Moving west, Mr. Kramer understands agribusiness too.  He can explain the use of lasers in laying out a modern California vineyard, or the reason why a farmer as opposed to a corporation can no longer hope to get a tomato contract in America.  Farmers aren’t big enough, he explains, to fulfill contracts on the 1980 scale. Some of them can sell better tomatoes for less money than the corporations do—but the big buyer can’t be bothered with the couple of million tomatoes a farmer might produce. On the corporate scale, stability of output is more important than either quality or price.

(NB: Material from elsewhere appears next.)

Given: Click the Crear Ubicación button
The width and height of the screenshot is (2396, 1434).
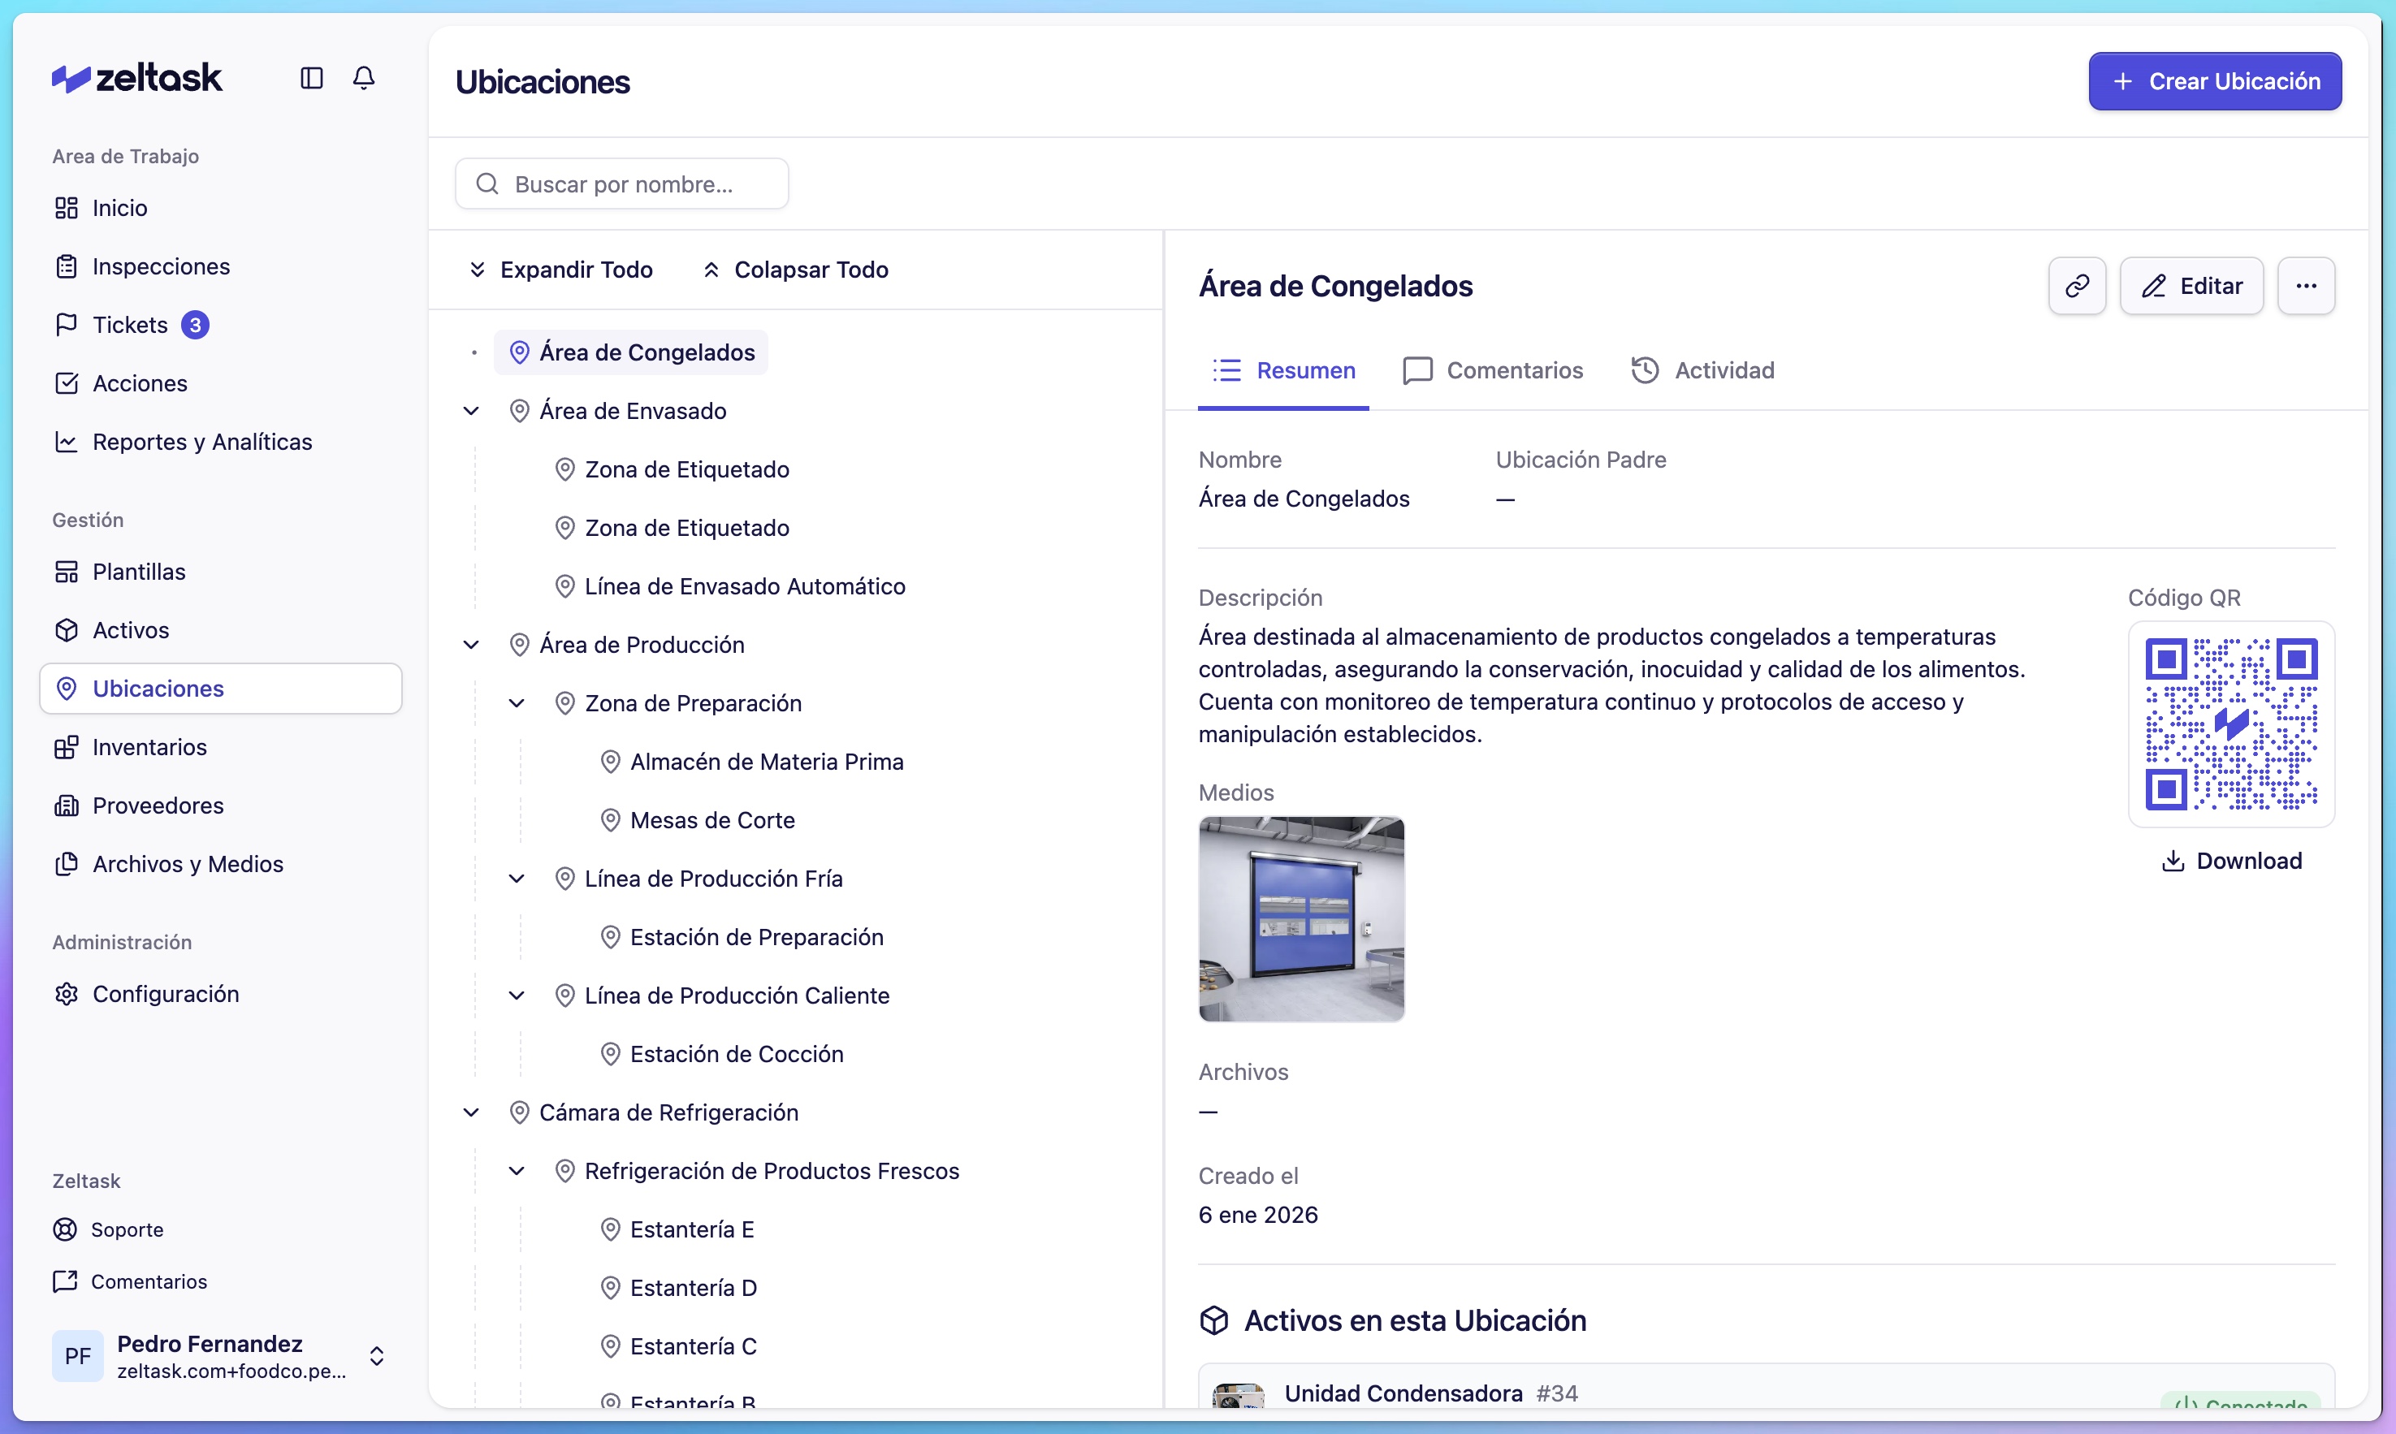Looking at the screenshot, I should coord(2214,81).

Mr. Kramer does two remarkable things in this book.  One is to capture the true feel of country life in a high-technology era.  Most writing about the country is an exercise in one form or another of nostalgia, but this book is a vivid and exact account of what really happens.  Such a scene as Mr. Kramer’s description of night harvesting in California—with the floodlights mounted on towers and machines straight out of science fiction, the row-crops supervisor talking on a mobile telephone and a repair crew rumbling across the field in the same kind of truck that services jets—shows a fine ear for American speech and a fine eye for detail.  Mr. Kramer can be sad, funny and incisive in a single paragraph. The book reads as well as the best McPhee or Mitchell. 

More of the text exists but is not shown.